Here's a couple of cameras and an exposure meter I picked up the other day at a thrift shop. 

First up is a Yashica Lynx 1000 Rangefinder from 1960's:





Everything works including the meter. It uses no batteries for the meter. Instead it has a photo sensitive cell. I'm running a test roll through it now to see how well it works.

Next is a funky little rangefinder wanna-be a Konica C35 V from the early 70's:




This looks like a RF camera, but it isn't. It's more, or less like a P&S camera as it uses pictograms instead of a distance scale. The pictograms are of 1,2, and 3 people, and there's an infinity setting. There are f/stops from 2.8 to 16, and AUTO. They are more than likely for setting an electronic flash.

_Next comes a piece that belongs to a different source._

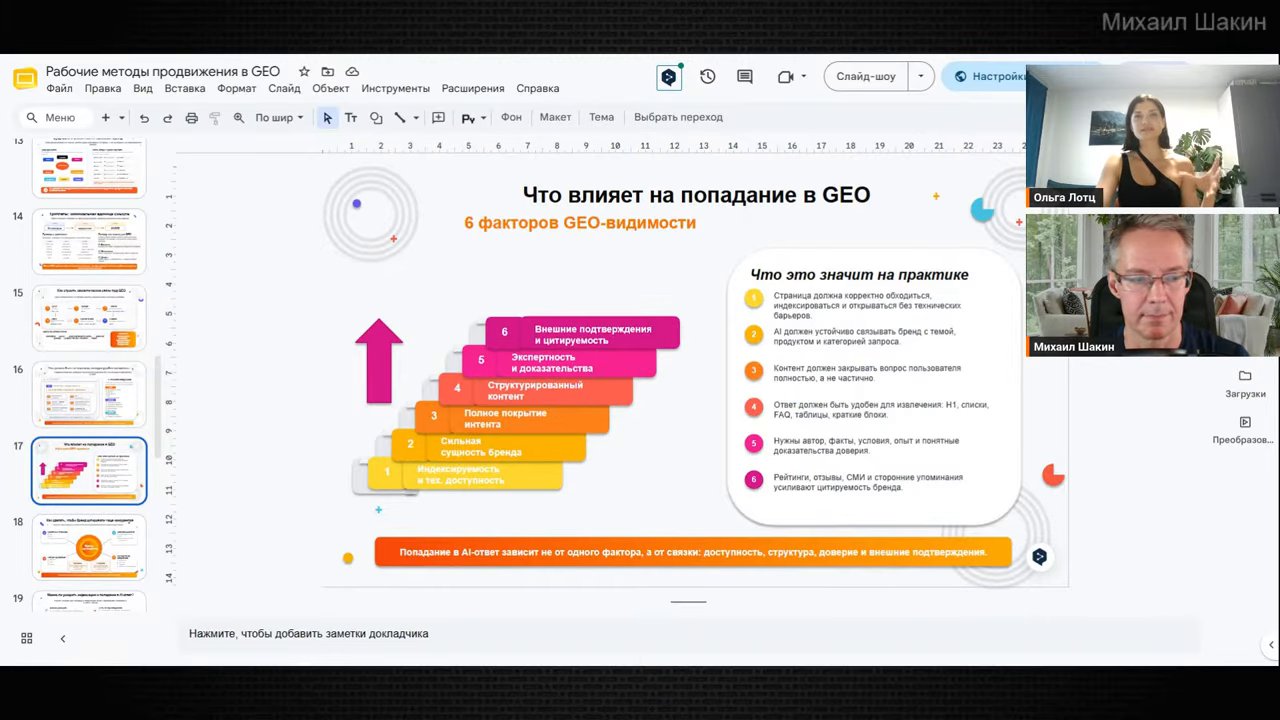Open version history clock icon
The image size is (1280, 720).
707,77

An finally a GE Exposure Meter from the mid 40's:




It was made in 1946, and it still works! It measures light in foot candles. Shutter speeds range from 0/120 to 1/800, and has an exposure index from 0.8 to 800, and uses a selenium cell to power it.


----------



## Mitica100 (Aug 4, 2008)

You are going to love the Konica! Sharp, sharp lens, especially great with BW film. The Lynx ain't bad either. 

The meter is cool looking.


----------